> **Problem requirements**
Answer these questions about the forum thread on matching a build-id with regex:
1. What pattern does the asker use to match the build-id?
2. In the split approach, what method is called on the string before splitting it on whitespace?
3. Which section does the second group in the suggested regex capture?

> **Selected passage**
□ □ □ □ □ □ □
I don't feel this code is stable, and I think I'm doing something wrong with the regex pattern to match the build-id:
String buildIdPattern = "[\\s].+";
Does anyone have some ideas in order to exclude the first empty match on the build-id for sample 3 and 4, while keeping all the other matches?
Or some better way to write the regexs themselves (I'm open to improvements, not a big expert of regex)?
Based on your description it looks like your data is in form
NonWhiteSpaces whiteSpaces NonWhiteSpaces (optionalWhiteSpaces)
and you want to get only NonWhiteSpaces parts.
This can be achieved in numerous ways. One of them would be to trim() your string to get rid of potential trailing whitespaces and then split on the whitespaces (there should now only be in the middle of string). Something like
String[] arr = data.trim().split("\\s+");// \s also represents line separators like \n \r
String version = arr[0];
String buildID = arr[1];
(^v\w.+)\s+(\d+-\d+-\w+-\d+)\s*
It will capture 2 groups. One will capture the first section (v3.1.build.dev.12345.team), the second gets the last section (12345-12345-cici-12345)
□ □ □ □ □ □ □
> **Information shown**
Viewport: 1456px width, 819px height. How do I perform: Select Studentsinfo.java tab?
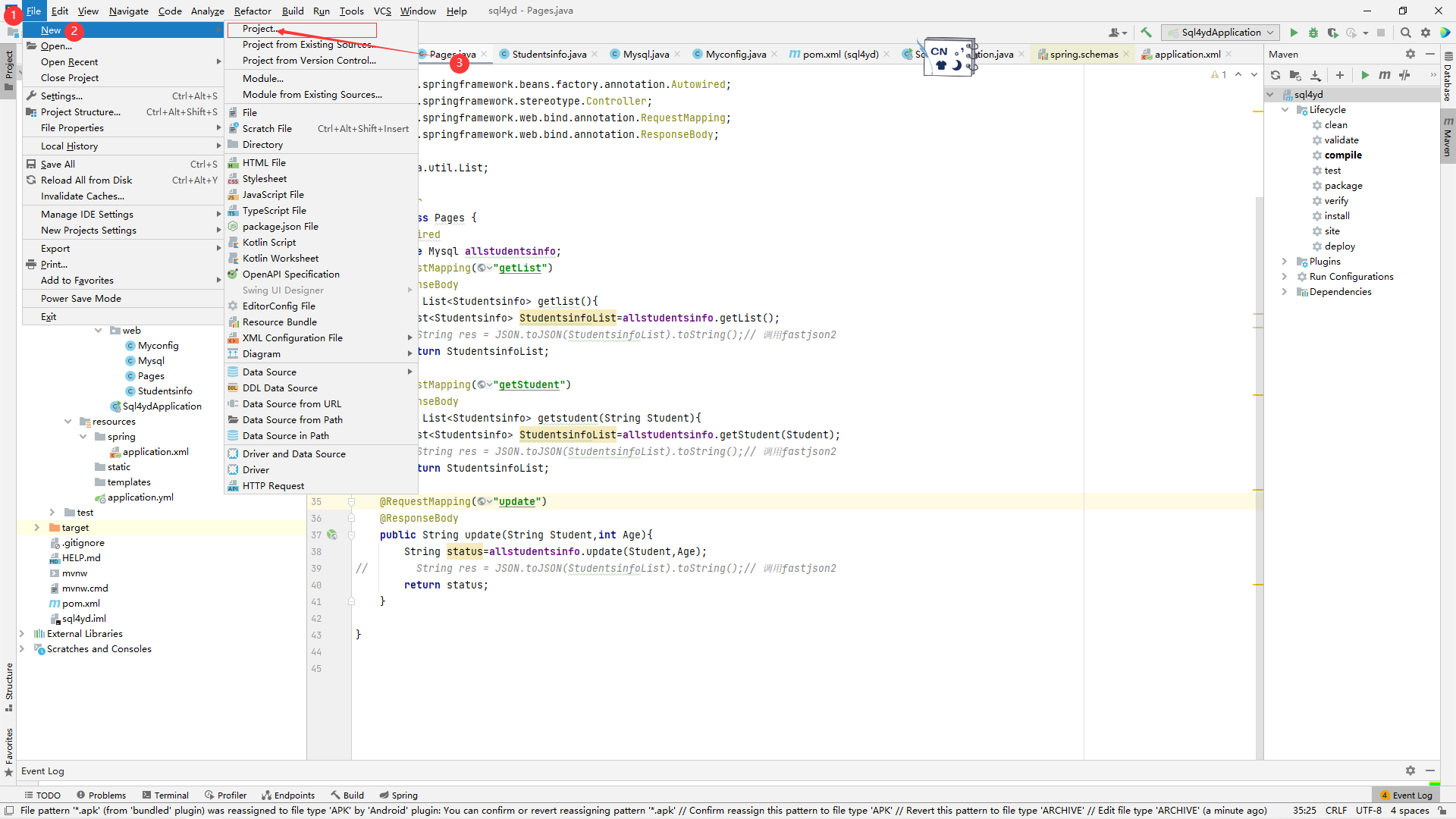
□ □ □ □ □ □ □
> **Exercise output**
1. "[\\s].+"
2. trim()
3. The last section, 12345-12345-cici-12345.